Isoflavones can be metabolized into equol and O-demethylangolensin(O-DMA)[28]. The metabolism for these is different in different individuals. In China, Korea, and Japan, more than 80% of the population can produce equol, while only 25% of the population in North America and Europe can produce it[25]. There are a large number of intestinal floras that play an important role in metabolism. Many intestinal floras can metabolize isoflavones. Some lactic acid bacteria and bifidobacteria with β-glucosidase activity can transform glycoside into aglycone isoflavone[29]. Lactic acid bacteria and bifidobacteria prefer to transform genistin into genistein[30]. However, not all isoflavones can be metabolized by intestinal floras. Irilone, a red clover isoflavone, is difficult for intestinal bacteria to degrade[19].

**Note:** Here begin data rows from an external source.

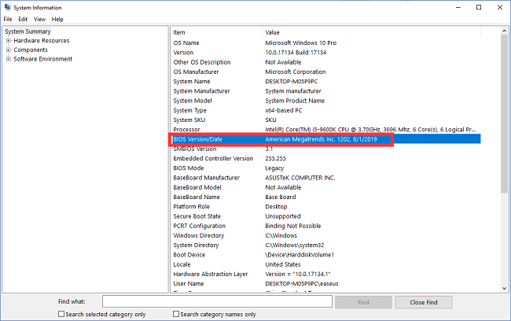
Task: Expand the Software Environment tree node
Action: tap(8, 59)
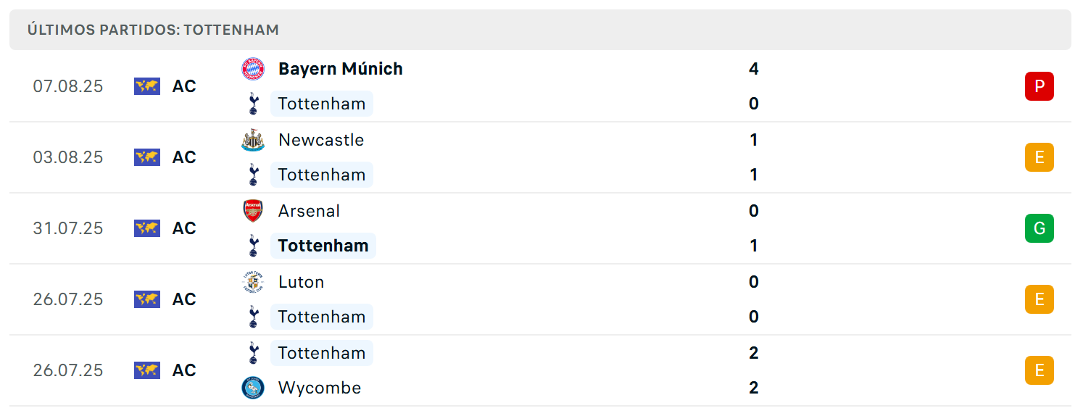1083x416 pixels.
Task: Click world flag icon for 07.08.25 match
Action: pos(147,86)
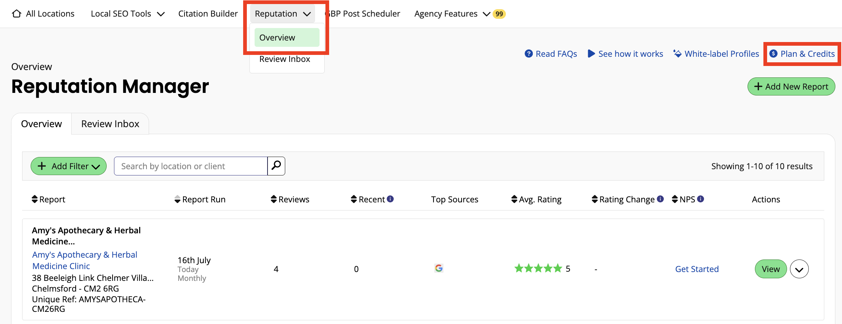Open Citation Builder in the top navigation
This screenshot has width=842, height=324.
point(208,14)
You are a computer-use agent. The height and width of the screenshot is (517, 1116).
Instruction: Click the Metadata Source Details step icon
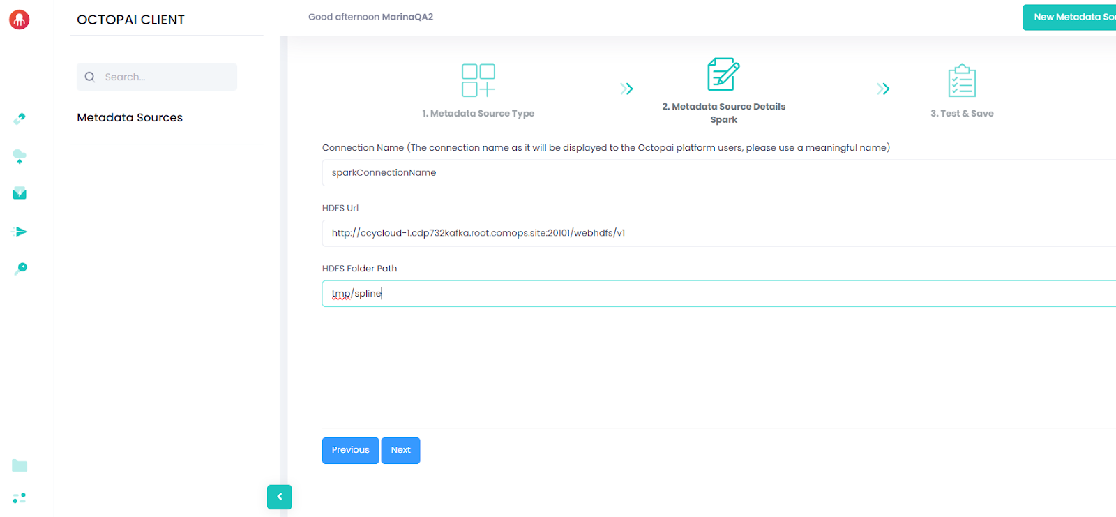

Eubacterium limosum is an absolute anaerobic bacterium in the human intestinal tract, which was shown to O-demethylate isoflavones and convert biochanin A, formononetin, and glycitein into genistein, daidzein, and 6,7,4’-trihydroxyisoflavone, respectively, but it could not further transform these three products[31]. Bifidobacterium was demonstrated to convert daidzin into daidzein, but not into equol[32]. Escherichia coli HGH21 and a Gram-positive (G+) strain HGH6 transformed daidzin and genistin into daidzein and genistein, respectively[33]. Clostridium sp. strain HGH 136, a G+ anaerobic bacterium in the gut, transformed daidzein into O-DMA by cutting off the C-ring of isoflavones[34]. Eubacterium ramulus also converted daidzein to O-DMA[35]. Strain SY8519, a strain belonging to Clostridium rRNA cluster XIVa in the human intestine, produced O-DMA from daidzein[36].

Some intestinal microfloras were shown to convert daidzein and genistein into dihydrodaidzein and dihydrogenistein, two intermediate metabolites, re-spectively[29,37]. Tamura et al[38] isolated a Clostridium-like bacterial strain, TM-40, from the feces of a 7-year-old boy. It could transform isoflavones both daidzein and daidzin into dihydrodaidzein but did not produce equol. The strain was 93% similar to Coprobacillus catenaformis[38]. Enterococcus faecalis INIA P333 and Lactobacillus rhamnosus INIA P540 converted daidzein into DHD[29]. In an anaerobic environment, the G+ strain HGH6 further converted daidzein and genistein into dihydrodaidzein and dihydrogenistein, respectively, but HGH6 could not further convert dihydrodaidzein and dihydrogenistein[33].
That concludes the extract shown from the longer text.